| 指示 A |
ライブレポートのうち、「その激しい勢いをさらに熱情し」から始まり「かりと熱を注ぎ込んでいった。」で終わる部分を一字も変えずに出力してください。

| 読解用抜粋 |
====
その激しい勢いをさらに熱情したエモい音楽で燃えたぎらせようと、HELLBROTHは『Rejection』を演奏。千歳の煽り声も印象的。この『Rejection』、情熱を熱く膨らませ、天に向かって駆け上がるように気持ちを高め、揺さぶっていく最高のキラーチューン。この勢い、もっともっとドラマチックに高めあいたい。
その想いを具現化するように、HELLBROTHは『ドラマ』でも、さらに攻撃的な姿勢を胸に、熱く張りつめた空気をこの場に作りあげる。彼らが繰り出す攻めた衝撃を身に受け、冷静でなどいれない。緊迫感を持った攻撃的な音を突きつけられるたびに気持ちが奮い立ち、拳を振り上げ、飛び跳ねたくなる。攻めた姿を見せながらも、サビでは胸をくすぐるエモくメロい面を見せ、観客たちの高揚したい気持ちにもしっかりと熱を注ぎ込んでいった。
『Joker』では、てらの迫力ある攻撃的なベース演奏からスタート。千歳の煽りを受け、フロア中の人たちが爆走するビートとシンクロするように拳を激しく速く突き上げる。ギターを落いた夢人が手振りをしながら歌えば、観客たちと同じ動きを作り出す。他にも、夢人がてらに寄り添って歌うなど、この場に熱情した景色を描きあげていた。攻めるように歌いながらも、口ずさみやすい楽曲だからこそ、身体を折り畳みながらも、心は歌に酔っていたかった。
止まることのない演奏に触れ続け、ずっと熱情しっぱなしだ。「かかってきなさい、お前ら全員モンスター」の声を合図に演奏をした『モンスター』では、観客たちが左右にモッシュすれば、その場でくるくるとまわりだす。理屈も恥じらいも必要ない。この場にいるなら、楽しんだ者勝ち。HELLBROTHは『モンスター』を通して、この場にいる人たちを”夏の化け物”に染め上げ、沸き立つ気持ちのままに踊りはしゃがせていた。フロアで弾ける観客たちの姿は、まるで地上で打ち上がった花火のようにバチバチに弾けて見えていた。

ライブも、最後のブロックへ。触れた瞬間から感情を明るく解き放つ、最新シングルに収録した解放感満載のアッパーチューン『shy』の登場だ。曲が進むごとに、気持ちが騒ぎだす。大熊”けいと”邦夫の叩き出す切れ味鋭いビートへ、てらが気持ちを解き放つように開放的なベースの演奏を描き加える。気持ちを跳ね上げるリズム隊の演奏の上で、夢人が心地好く身体をゆらゆら振り、晴れた歌声を響かせる。途中には、てらのベースソロも登場。けっして熱狂的に騒ぐ曲ではないが、心をときめかす歌系の楽曲も、ライブに欠かせない素敵な彩りだ。
さらに激しい勢いの風を吹かせるように、HELLBROTHは『現実逃避行』を演奏。この曲も、歌で胸と身体を踊らせる。大熊”けいと”邦夫のソリッドかつタイトに弾むビートの上でキャッチー&フリークな演奏を繰り広げる様も刺激的だ。熱情した想いをダイレクトに演奏に示す千歳。対して、てらは下を向いて一心不乱にベースを弾きながらクールな様で。ときに気持ちを高揚へ導く演奏を、ここぞとばかりに突きつける。さぁ、軽快に弾むビートに合わせ、彼らと一緒に身体を揺らして笑顔になればいい。その笑顔こそ、何よりも楽しいという真実だ。
====
| 指示 B |
下の一覧から、「Task: Click inside the Ondertitel text field」を含む行に始まり「[x=234, y=21]」を含む行に終わるまでの行を、両端の行も含めてそのまま返してください。

| 提供一覧 |
====
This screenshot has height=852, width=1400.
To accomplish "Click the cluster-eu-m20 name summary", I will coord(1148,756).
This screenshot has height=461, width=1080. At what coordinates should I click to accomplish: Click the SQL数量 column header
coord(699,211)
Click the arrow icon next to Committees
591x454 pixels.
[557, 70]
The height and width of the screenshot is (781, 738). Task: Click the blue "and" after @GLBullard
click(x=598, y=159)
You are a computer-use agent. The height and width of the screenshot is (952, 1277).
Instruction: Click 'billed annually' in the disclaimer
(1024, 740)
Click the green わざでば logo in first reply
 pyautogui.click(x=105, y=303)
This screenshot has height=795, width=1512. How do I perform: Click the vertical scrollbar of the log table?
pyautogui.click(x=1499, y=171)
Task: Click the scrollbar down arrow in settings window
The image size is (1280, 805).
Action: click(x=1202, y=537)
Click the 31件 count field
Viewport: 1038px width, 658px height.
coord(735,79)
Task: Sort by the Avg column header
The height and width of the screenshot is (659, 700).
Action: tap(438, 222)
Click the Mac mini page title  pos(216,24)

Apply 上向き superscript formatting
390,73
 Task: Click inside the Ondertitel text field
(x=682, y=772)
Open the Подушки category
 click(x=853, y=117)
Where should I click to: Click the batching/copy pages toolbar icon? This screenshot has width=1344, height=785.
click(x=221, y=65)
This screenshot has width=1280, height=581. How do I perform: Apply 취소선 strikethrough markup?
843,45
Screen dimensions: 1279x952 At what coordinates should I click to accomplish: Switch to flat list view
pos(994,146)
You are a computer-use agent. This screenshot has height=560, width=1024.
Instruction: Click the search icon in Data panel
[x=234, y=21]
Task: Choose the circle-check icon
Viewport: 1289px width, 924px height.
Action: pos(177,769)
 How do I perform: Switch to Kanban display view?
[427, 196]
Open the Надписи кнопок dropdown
====
| 解答 A |
その激しい勢いをさらに熱情したエモい音楽で燃えたぎらせようと、HELLBROTHは『Rejection』を演奏。千歳の煽り声も印象的。この『Rejection』、情熱を熱く膨らませ、天に向かって駆け上がるように気持ちを高め、揺さぶっていく最高のキラーチューン。この勢い、もっともっとドラマチックに高めあいたい。
その想いを具現化するように、HELLBROTHは『ドラマ』でも、さらに攻撃的な姿勢を胸に、熱く張りつめた空気をこの場に作りあげる。彼らが繰り出す攻めた衝撃を身に受け、冷静でなどいれない。緊迫感を持った攻撃的な音を突きつけられるたびに気持ちが奮い立ち、拳を振り上げ、飛び跳ねたくなる。攻めた姿を見せながらも、サビでは胸をくすぐるエモくメロい面を見せ、観客たちの高揚したい気持ちにもしっかりと熱を注ぎ込んでいった。

| 解答 B |
 Task: Click inside the Ondertitel text field
(x=682, y=772)
Open the Подушки category
 click(x=853, y=117)
Where should I click to: Click the batching/copy pages toolbar icon? This screenshot has width=1344, height=785.
click(x=221, y=65)
This screenshot has width=1280, height=581. How do I perform: Apply 취소선 strikethrough markup?
843,45
Screen dimensions: 1279x952 At what coordinates should I click to accomplish: Switch to flat list view
pos(994,146)
You are a computer-use agent. This screenshot has height=560, width=1024.
Instruction: Click the search icon in Data panel
[x=234, y=21]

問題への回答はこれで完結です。